Please give an exact printout of the records, without any pictures.
*** Opening of EXERCISE INPUTS ***
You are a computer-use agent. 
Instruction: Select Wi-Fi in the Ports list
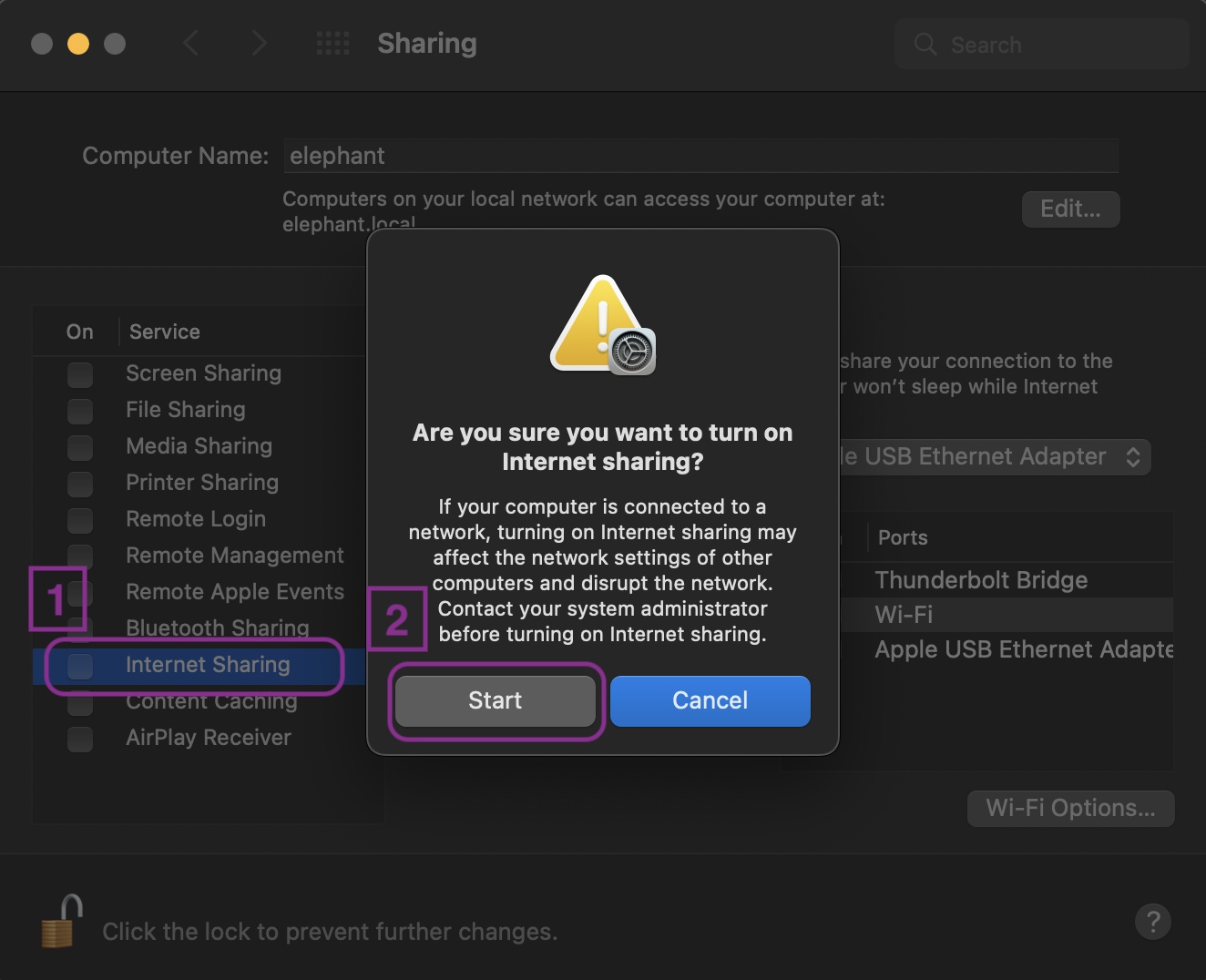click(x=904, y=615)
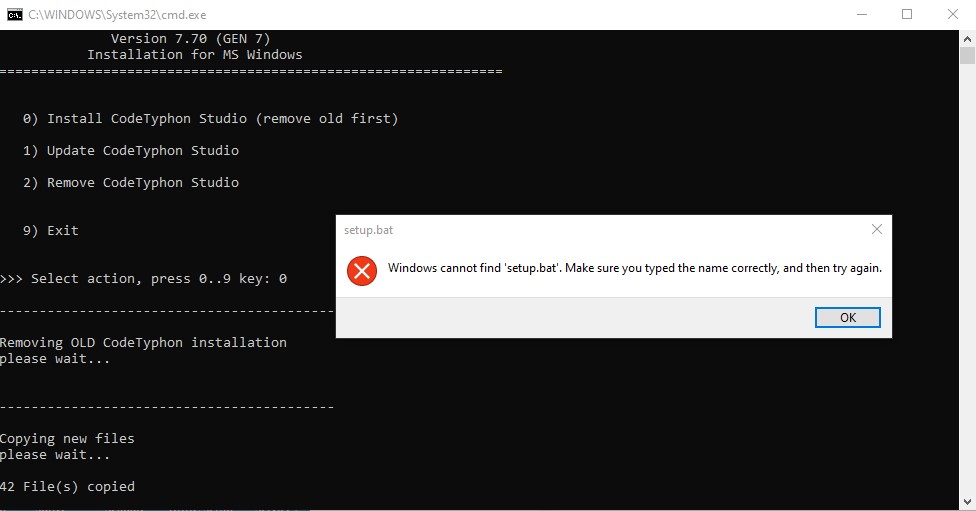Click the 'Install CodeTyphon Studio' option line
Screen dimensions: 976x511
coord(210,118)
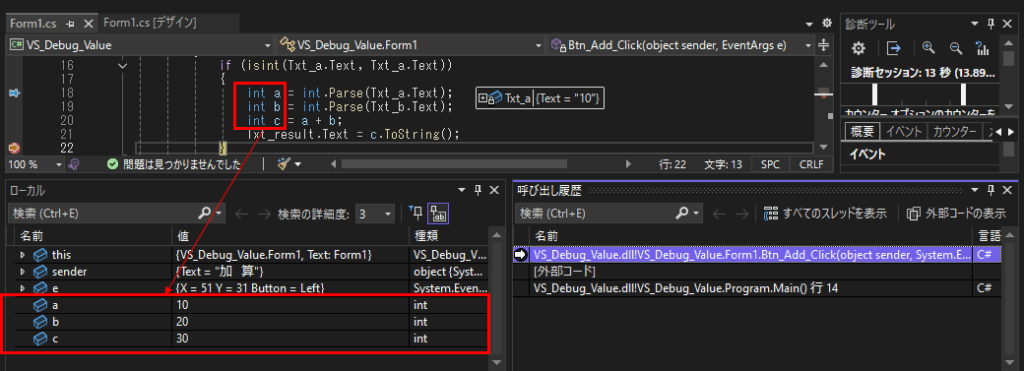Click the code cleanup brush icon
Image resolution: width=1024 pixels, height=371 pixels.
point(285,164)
*** Close of EXERCISE INPUTS ***
_ANSWER BOX_
You are a computer-use agent. 
Instruction: Select Wi-Fi in the Ports list
click(x=904, y=615)
Click the 'Install CodeTyphon Studio' option line
Screen dimensions: 976x511
coord(210,118)
Click the code cleanup brush icon
Image resolution: width=1024 pixels, height=371 pixels.
point(285,164)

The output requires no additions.